信州大学在学時に環境問題に関心を持ち2023年4月に「木質資源の利活用」をミッションとして小布施町へ移住されました。

小布施の時間の流れ方が好き。」と語る西野さん。西野さんは、小布施町のパワフルで活気があるところに惹かれ、再生可能エネルギーの現場で地域循環をつくる道として小布施町を拠点に選び、来年の協力隊退任後も、小布施町に定住することに決めたのだそう。

現在西野さんは、町のゼロ・カーボン目標に向け、森林資源を生かした木質バイオマス利活用の実装を担当されています。「木質バイオマスを活用した持続可能なシステムを小布施町でつくり地域の材で温まる町の実現に向けてがんばります!」と意気込みを語っていただきました。

Iターン移住者の林さんは、北海道釧路市生まれ、札幌市育ち。
お仕事の関係もあり東京都内でお子さん2人を育てていました。そんな林さんは、ウィンタースポーツが趣味で長野県には度々スキーで訪れていたそう。

林さんが移住を決意したタイミングについて伺うと、「コロナ禍に、都内の家の前で子供達が遊んでいると、ご近所さんに通報されることが何度かあり、子供達をのびのびと遊ばせるために休日を長野で過ごす二拠点生活を送るようになっていました。子供たちにとって遊びの中心は長野であり、長野を拠点に私が東京に通勤すればよいと考えるようになったのがきっかけでした。」と語ります。

続けて「小布施町は、斑尾、野沢温泉、志賀高原、菅平といった県内の有名なスキー場のちょうど真ん中辺りにあるので、その日の雪の状況から行くスキー場を決めることができます。子供達が転校することを考慮し、長男が4年生のうちに移住しようと決めました。」とお話頂きました。

小布施町での働き方については、「週に2日ほど都内で勤務していますが、新幹線を利用すれば2時間ちょっとで通勤できます。移動中はTRAIN DESK(仕事・勉強優先の車両)で仕事ができるので、都内での満員電車通勤に比べると、生産性は上がっている気がします。」とのこと。
通勤頻度が少なければ小布施町と都内を行き来し生活が可能な点は、移住地選びの幅が拡がりそうです。

移住後は、町が企画しているわんぱく教室のキノコ狩りや川下り、川遊びなどを通じて町の人や他のご家族と知り合うきっかけを得ることができたそうです。

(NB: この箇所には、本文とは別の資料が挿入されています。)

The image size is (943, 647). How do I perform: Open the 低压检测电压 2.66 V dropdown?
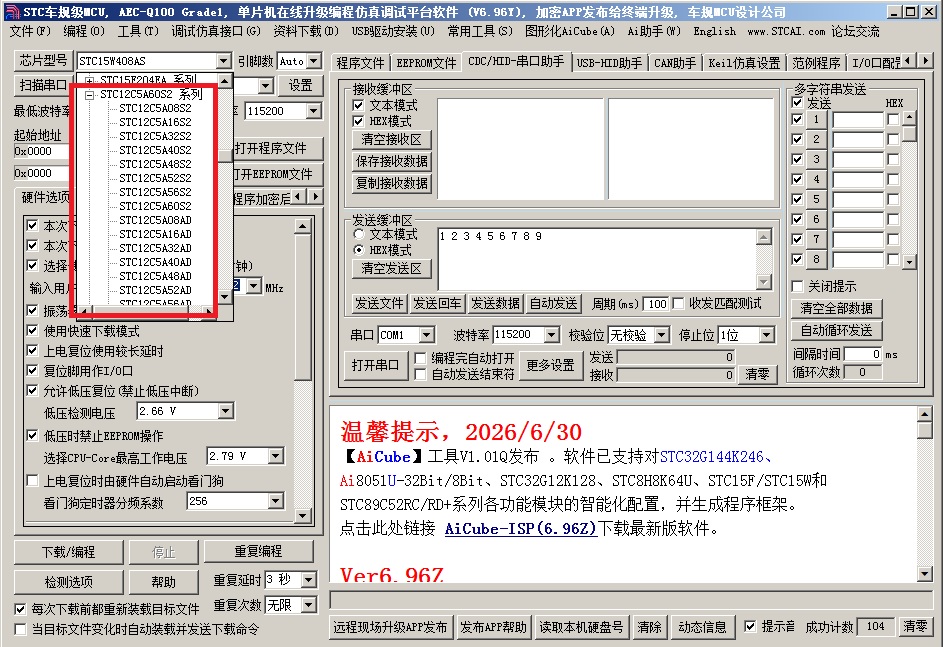coord(226,411)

移住して意外だったことは、「子供達を町で育てている感覚を強く感じた。」ことで、「町にはファミリー・サポート・センター事業があり、出張で自宅を留守にする際も地域で子育てを手伝ってくれる仕組みがある点は、コンパクトな小布施町ならではですね。」と、移住前には知らなかった町の支援を受け、安心して子育てができているそうです。

小布施町ファミリー・サポート・センター事業:子育ての手助けをしてほしい方(依頼会員)と子育てのお手伝いをしたい方(提供会員)が、お互いの条件が合った場合に、子育ての相互援助活動を行います。

取材中に感じたことは、町と住民の距離の近さです。
その他にも参加者からは、相談や協力が日常的であること役場の担当者の顔が見える関係が築かれていることが語られました。

小布施町の文化拠点”おぶせミュージアム”で町の文化に触れる

交流会の後は、参加者有志でおぶせミュージアム・中島千波館へ移動しました。

人と地域と共存する小布施町の文化拠点として設立した町立美術館”おぶせミュージアム・中島千波館”では、小布施出身の日本画家・中島千波さんと、金属造形作家・春山文典さんの作品を中心に展示しています。

当日は、おぶせミュージアムの館長さんに館内を案内していただき、中島千波さんや春山文典さんにまつわるエピソードや作品の解説をしていただき、地域の芸術文化に触れる貴重な時間になりました。

館内は撮影禁止でしたので写真はありませんが、写真では伝わらない中島さん・春山さんの圧巻の作品の数々を、実際に足を運んで見て欲しいですね!

また、館内には小布施町の伝統文化財である祭り屋台を収蔵展示する「屋台蔵」があります。
小布施町には、江戸~明治時代初期に造られた祭り屋台が、7台現存しています。そのうち、葛飾北斎が天井絵を描いた東町、上町の2台は北斎館に展示されていますが、中町、伊勢町、横町、福原、六川の5台がこの屋台蔵に展示されています。天井に細いガラス管を市松模様に組み込んだ「ギヤマン屋台」ともいわれる中町祭り屋台をはじめ、各町で異なる装飾が施されており、当時の小布施の繁栄を物語る彫刻・意匠が見どころです。
おぶせミュージアムから北斎館へ向かう途中には、江戸から北斎を招き、小布施文化の礎を築いた髙井鴻山の記念館があります。北斎が訪れた当時の風情が残っており、北斎と鴻山の交流がわかる貴重な書画や資料が展示されています。
ぜひ3つの美術館を巡り、北斎と鴻山がいた時代の頃から交流の町であった小布施に思いを馳せてみてはいかがでしょうか。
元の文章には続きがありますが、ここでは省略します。